Идеализировать советский период не надо, тягот, происходящих из твердолобой идеологии, не желавшей поступиться ни одной буквой, хватало. За это и поплатился коммунизм, получив Горбачева. Но социальные завоевания будут долго еще нам сниться как чудный сон. Да и кроме того – как можно отвергать целую историческую эпоху, в которой страна добилась невиданного могущества и стала играть первую роль в мире?! Это так же недостойно, как полностью отвергать предыдущий, монархический, период, который длился сотни лет, выстроил империю в самых обширных границах, а народ наш выстроил в такой духовной «архитектуре», что в красоте и тайне своей она не постигнута до сих пор. И это она дала Достоевскому право заявить о всемирности русского человека и вывести ее, всемирность, из национальных качеств. Но в том и другом случаях, как в случае с империей, так и с коммунизмом, обе системы рухнули прежде всего от внутреннего разложения. Самые талантливые и верные защитники монархии на исходе ее – М. Меньшиков, Л. Тихомиров, В. Розанов – в голос вынуждены были признать: «прогнившее насквозь царство», «отшедший порядок вещей», «монархия разрыхлилась». Последние дни коммунизма проходили на наших глазах; мы свидетели того, что он не мог себя отстоять ни единым решительным действием. Как в том, так и в другом случаях обновление было необходимо. Но было необходимо обновление, а не полное разрушение и полное противопоставление. Не общественное бешенство, не расправа с тысячелетней традицией, равно как и с лучшим из последнего перед «рынком» строя. Силы, ввергнувшие Россию в катастрофу, известны, они сейчас жируют и насмехаются над нашей неспособностью извлекать уроки. Известен и тот «вол», которому вновь предстоит из последних жил вытягивать страну из пропасти, – народ наш, ему никак не дают выбраться из непосильной истяги. Мы твердим: национальное, национальное… Не было в XX веке национальной политики в отношении к русскому человеку, и все «передовое человечество» призвали сейчас, чтобы не было ее и в XXI веке.
–
– А что предпринять? Закон в Думе не примешь. Да и это значило бы расписаться в полной своей беспомощности – требовать закона, который предписывал бы Хакамаде, Немцову и всей этой теплой компании, так уютно устроившейся в России, уважение к русскому человеку. Не будут ни они, ни «гроздья» подобных им, облепившие все ветви власти, уважать нас до тех пор, пока не придадим мы твердости и крепости своему имени. Десятки тысяч человек получили в прошлом году новые российские паспорта, в которых не существует больше графы о национальности, а возмутился и написал об этом в газету («Советскую Россию») только один. Только один пришел в недоумение, почему, по какой-такой государственной потребности в основном документе, удостоверяющем личность гражданина, изъято имя его народа. Точно так же многим тысячам из нас, летающих на самолетах, в авиакассах выписывают билеты на внутренних линиях на английском языке. Что, русский не годится, вышел из употребления? Массе людей наплевать, на каком языке компьютер оформляет им билеты, – лишь бы везли, и лишь один, насколько я знаю, пытается подать в суд на авиакомпанию «Сибирь», с которой имел он дело и которая не признает государственного языка. Пытается подать в суд, да не может найти адвоката, все они непонимающе пожимают плечами: зачем вам русский язык?

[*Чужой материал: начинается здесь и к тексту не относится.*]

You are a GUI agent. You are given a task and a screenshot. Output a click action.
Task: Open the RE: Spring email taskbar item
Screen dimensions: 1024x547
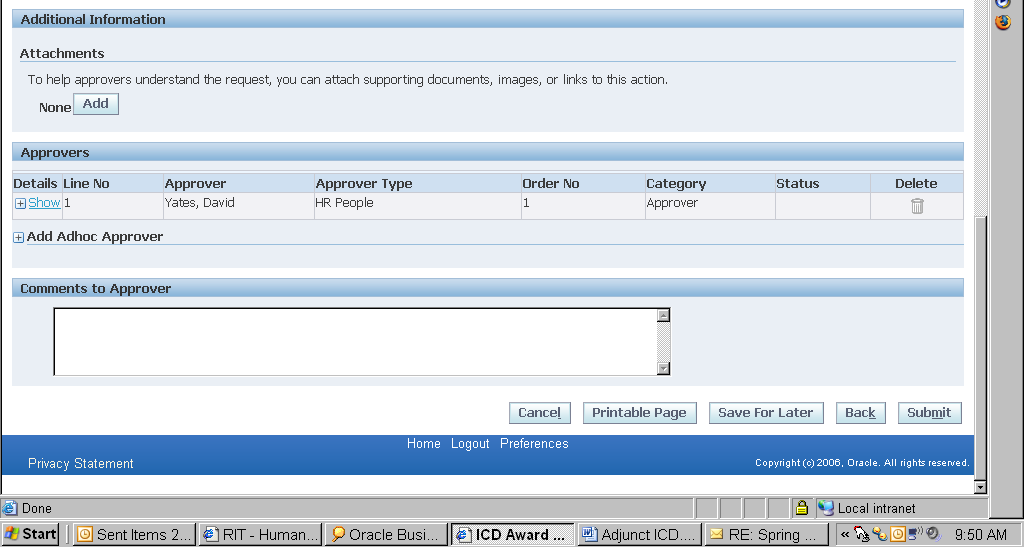click(x=766, y=534)
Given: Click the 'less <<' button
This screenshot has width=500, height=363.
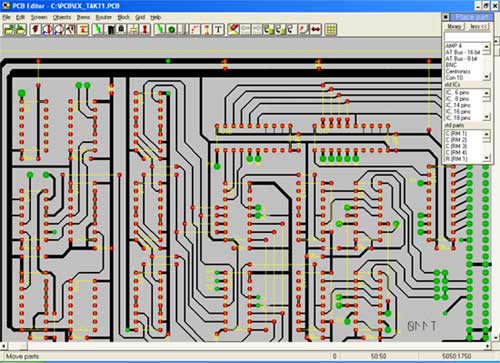Looking at the screenshot, I should [x=479, y=26].
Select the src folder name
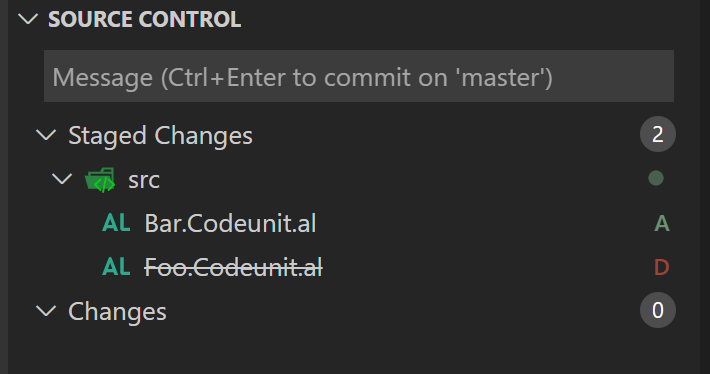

За что же нас уважать, если мы сами себя не уважаем? Если мы проглатываем как ни в чем не бывало любую гадость и любое оскорбление в свой адрес? Это уже натерший мозоли разговор, и, как правило, дальше подобных восклицаний он не идет. Вот когда пойдет дальше, когда явятся организации, подобные правозащитным, которые отважатся не спускать поношения никому, от кого бы они ни исходили, и зададут несколько вопросов, до сих пор остающихся без ответа, Альфреду Коху, тому самому Коху, бывшему члену правительства, а теперь видному деятелю Газпрома, предлагавшему в американской печати на головы никчемных русских натовские средства, – тогда, быть может, «оскорбленному чувству уголок» найдется в сознании русских. Но и в это я верю слабо: мы не евреи и в «себязащитном» деле неловки. Нас, похоже, можно поднять лишь из последнего, из окончательного унижения, но уж тогда – держитесь! Тогда разогретый пар способен выбить любые заслонки. Нет в мире ни одного народа, и русского в этом качестве тоже нет, который бы бесконечно позволял устраивать из своего имени отхожее место.